*** Block opens ***

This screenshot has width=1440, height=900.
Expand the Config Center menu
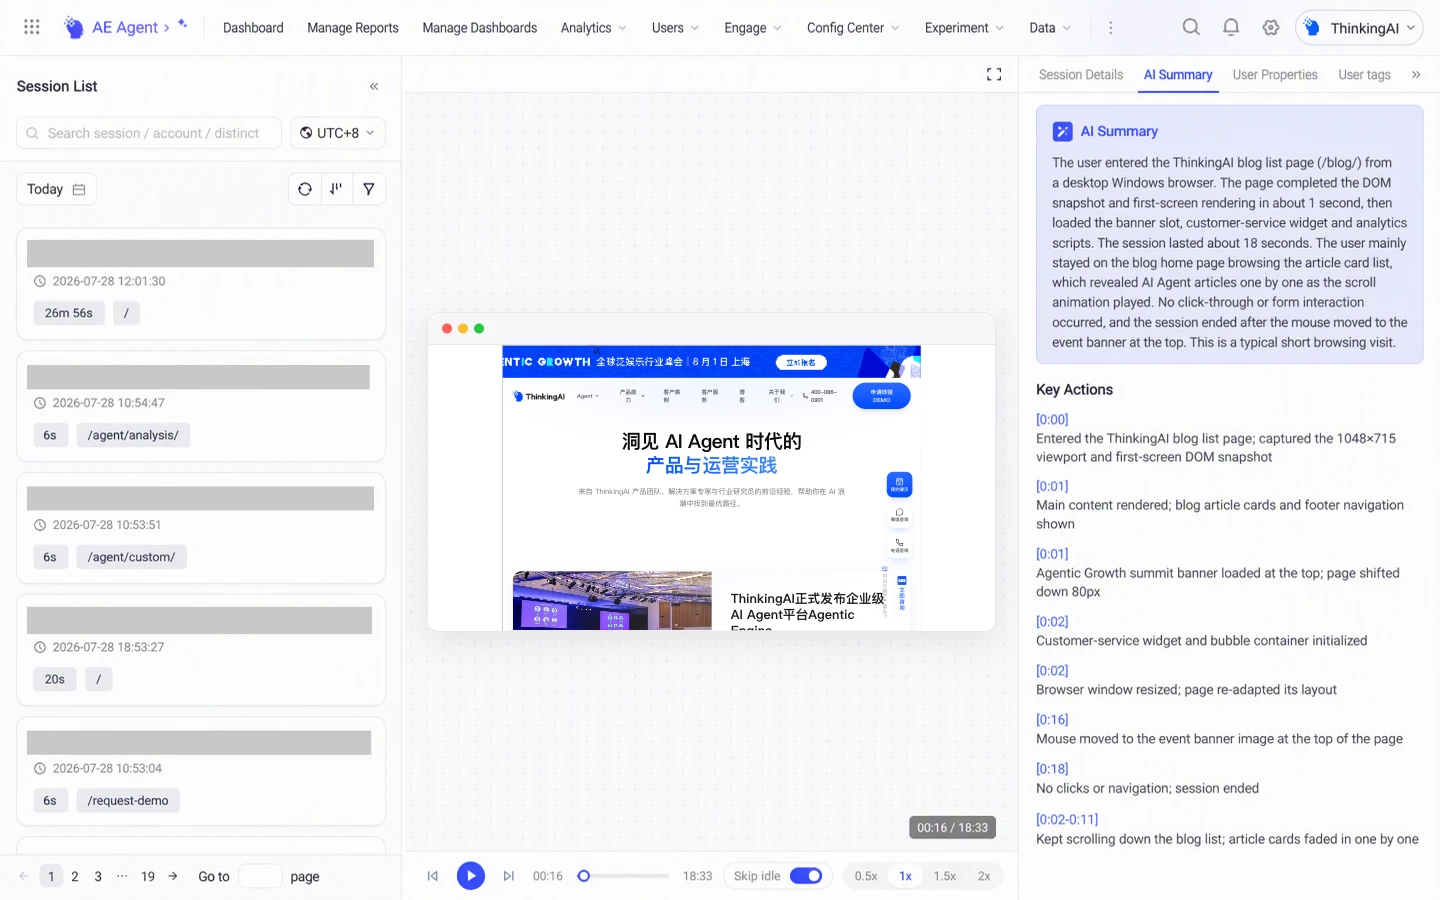(x=853, y=28)
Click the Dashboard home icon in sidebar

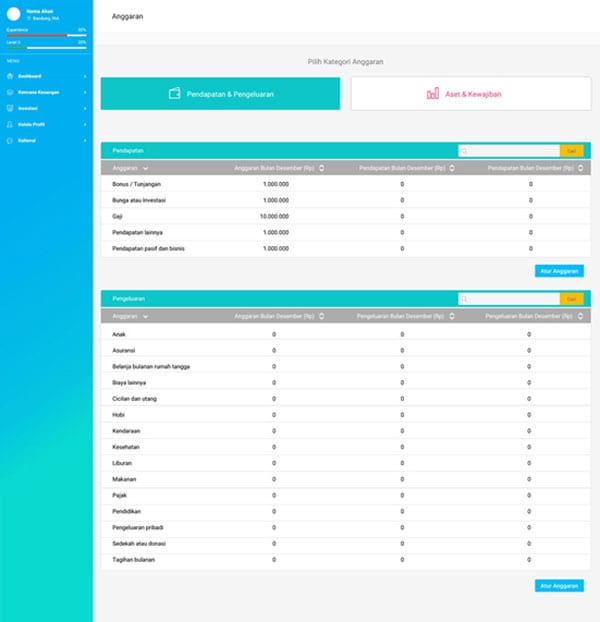click(x=9, y=76)
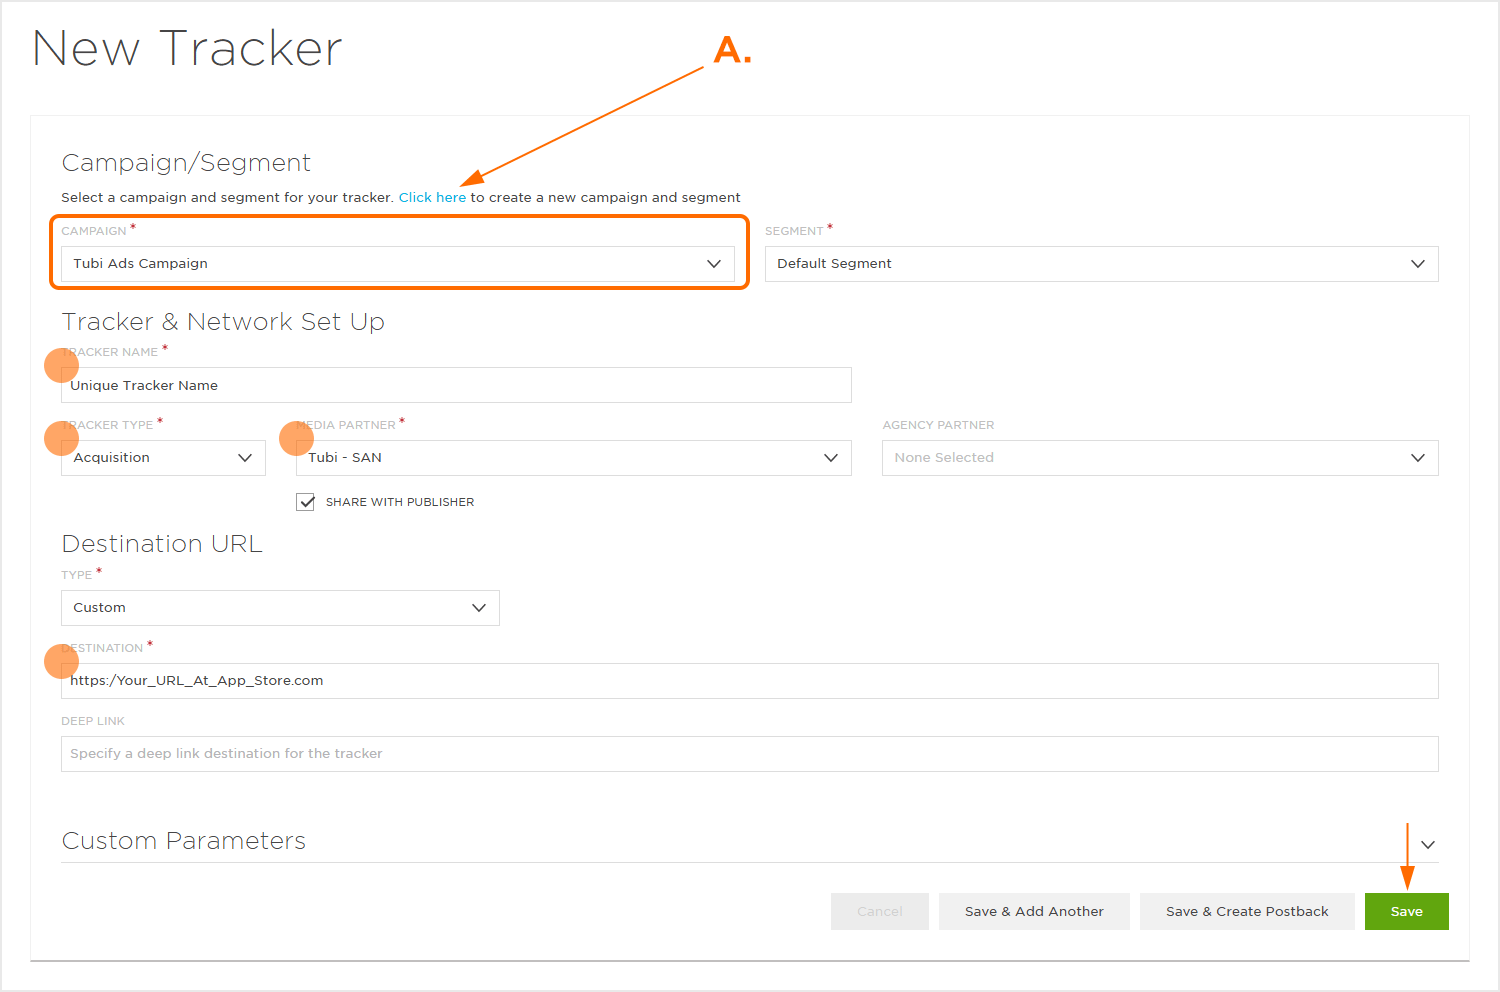
Task: Click the Segment dropdown chevron icon
Action: click(1418, 263)

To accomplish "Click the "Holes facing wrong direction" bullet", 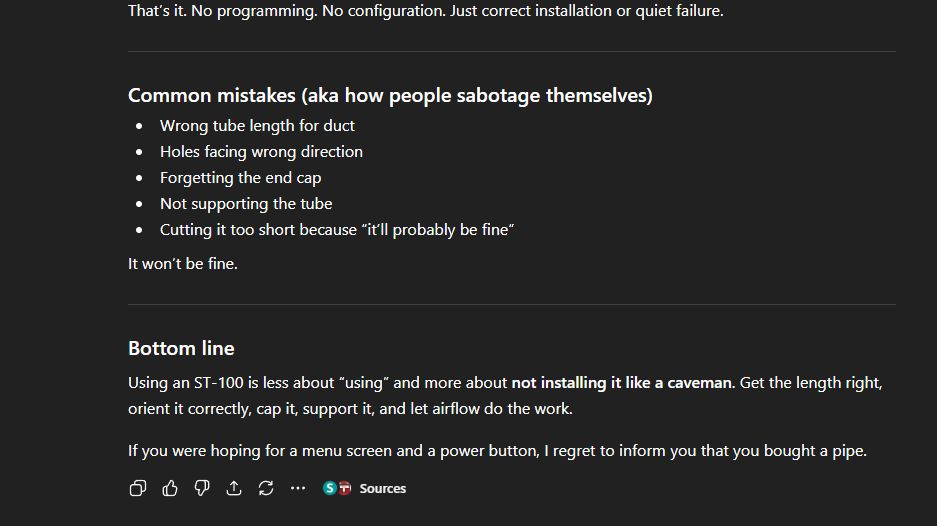I will (x=261, y=151).
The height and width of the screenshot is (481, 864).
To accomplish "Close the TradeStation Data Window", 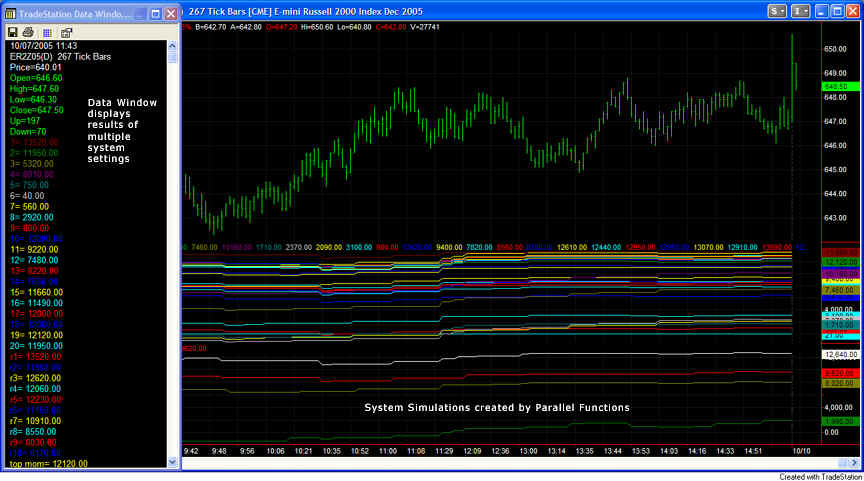I will pyautogui.click(x=170, y=12).
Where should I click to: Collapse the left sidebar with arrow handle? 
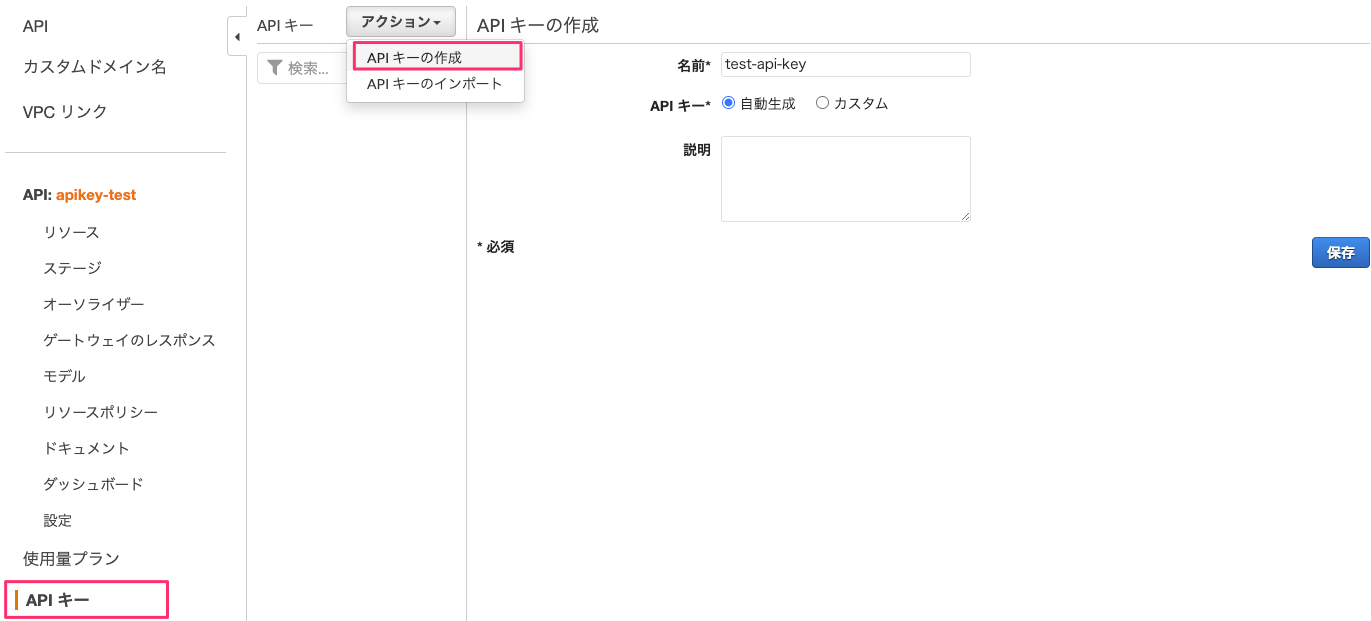[x=237, y=37]
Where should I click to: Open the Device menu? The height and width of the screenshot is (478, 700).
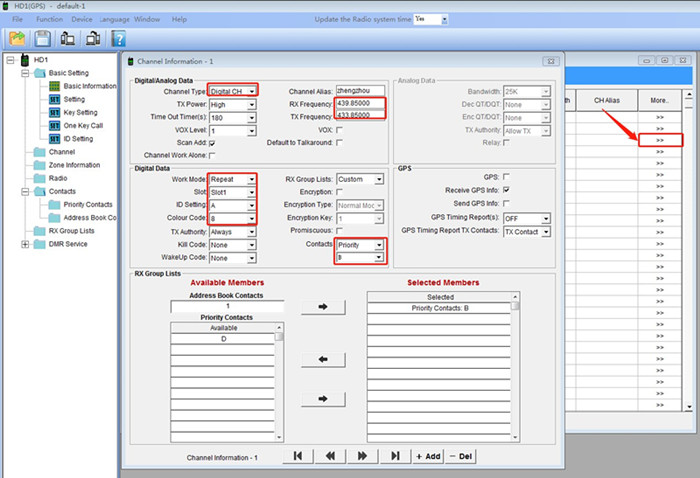tap(82, 19)
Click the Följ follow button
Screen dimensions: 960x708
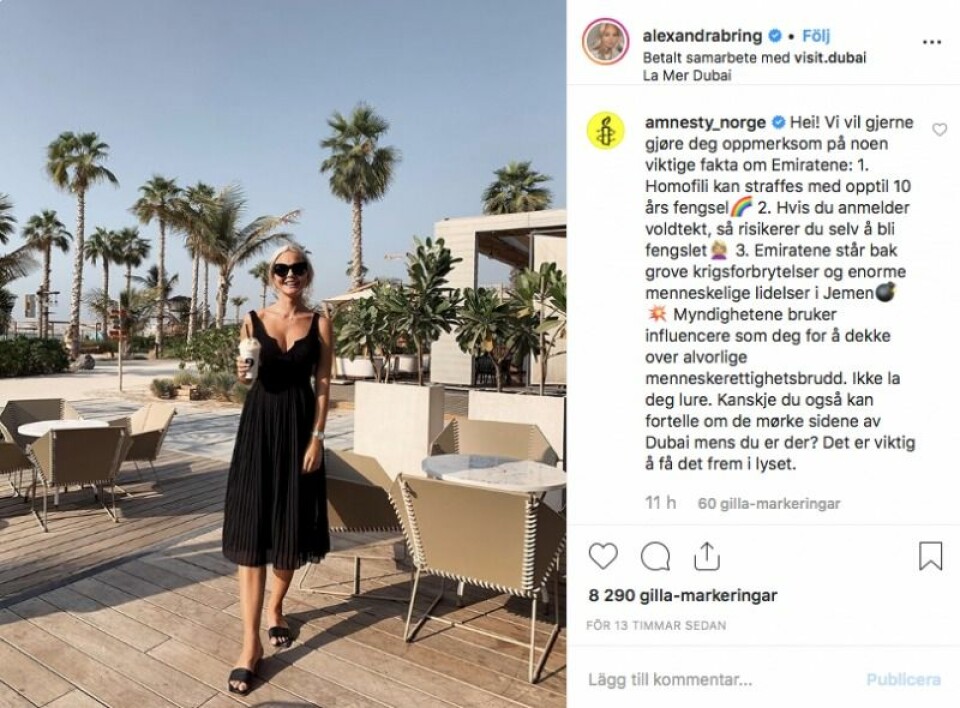[816, 36]
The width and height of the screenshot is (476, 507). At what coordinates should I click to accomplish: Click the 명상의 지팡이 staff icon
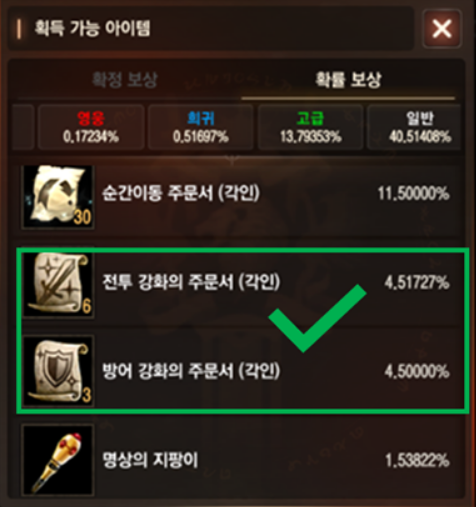click(58, 460)
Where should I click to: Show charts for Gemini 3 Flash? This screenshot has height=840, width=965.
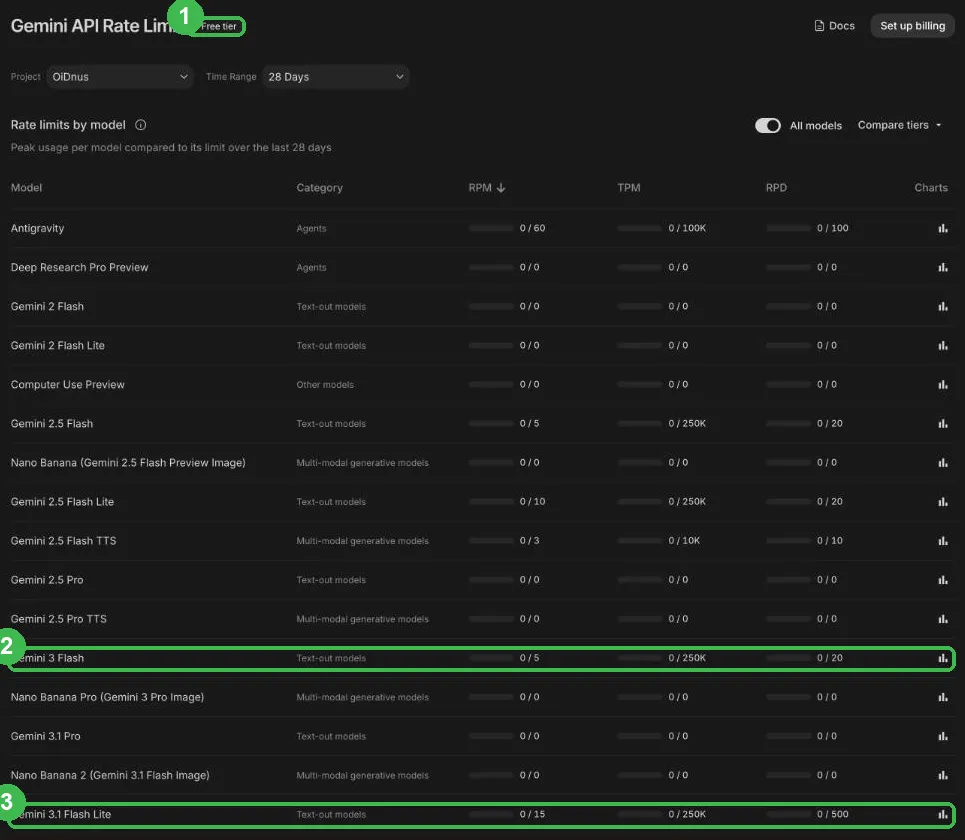(942, 658)
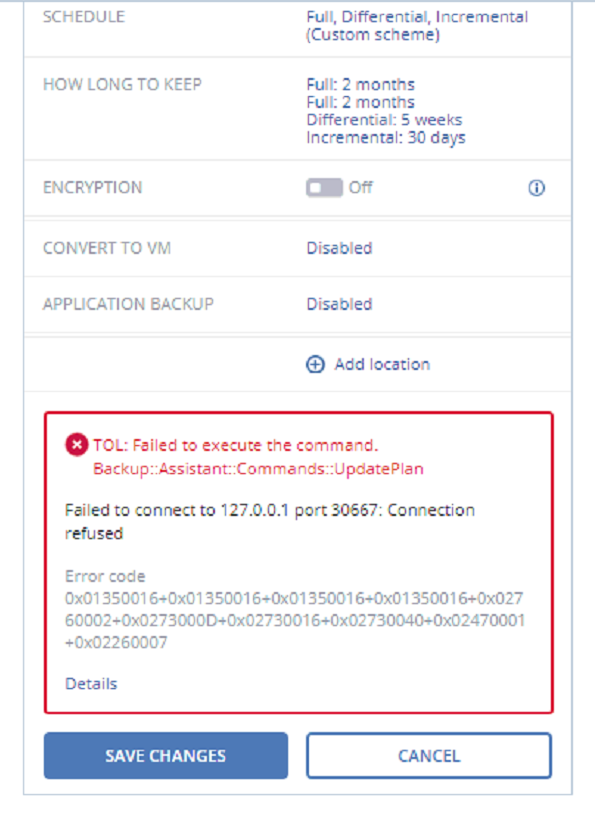Open the Schedule custom scheme setting

click(x=417, y=26)
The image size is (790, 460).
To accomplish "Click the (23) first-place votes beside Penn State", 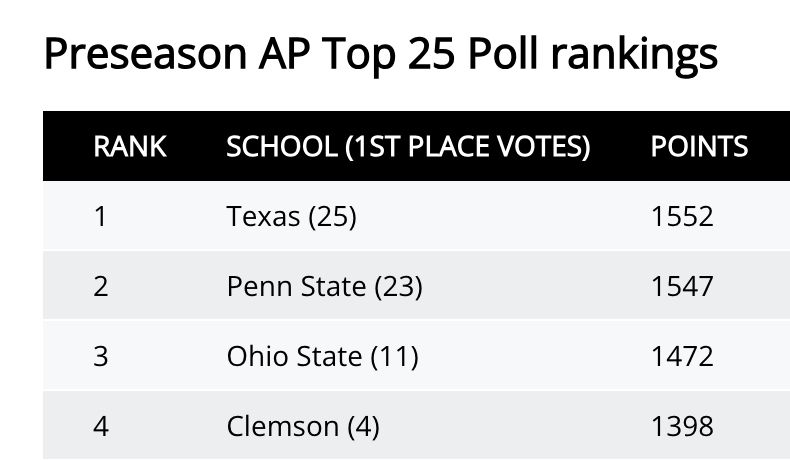I will 398,286.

*** Block closes ***

## Required action
Going by the data above, give back only the lines from the one containing "Click the Följ follow button" through the one containing "The image size is (790, 460).", exactly as they stand, both ends included and no images.

## Answer to this task
Click the Följ follow button
Screen dimensions: 960x708
[816, 36]
The width and height of the screenshot is (476, 507). At what coordinates should I click to accomplish: Click the 명상의 지팡이 staff icon
click(58, 460)
Where should I click to: Show charts for Gemini 3 Flash? This screenshot has height=840, width=965.
(942, 658)
Open the Schedule custom scheme setting

click(x=417, y=26)
The image size is (790, 460).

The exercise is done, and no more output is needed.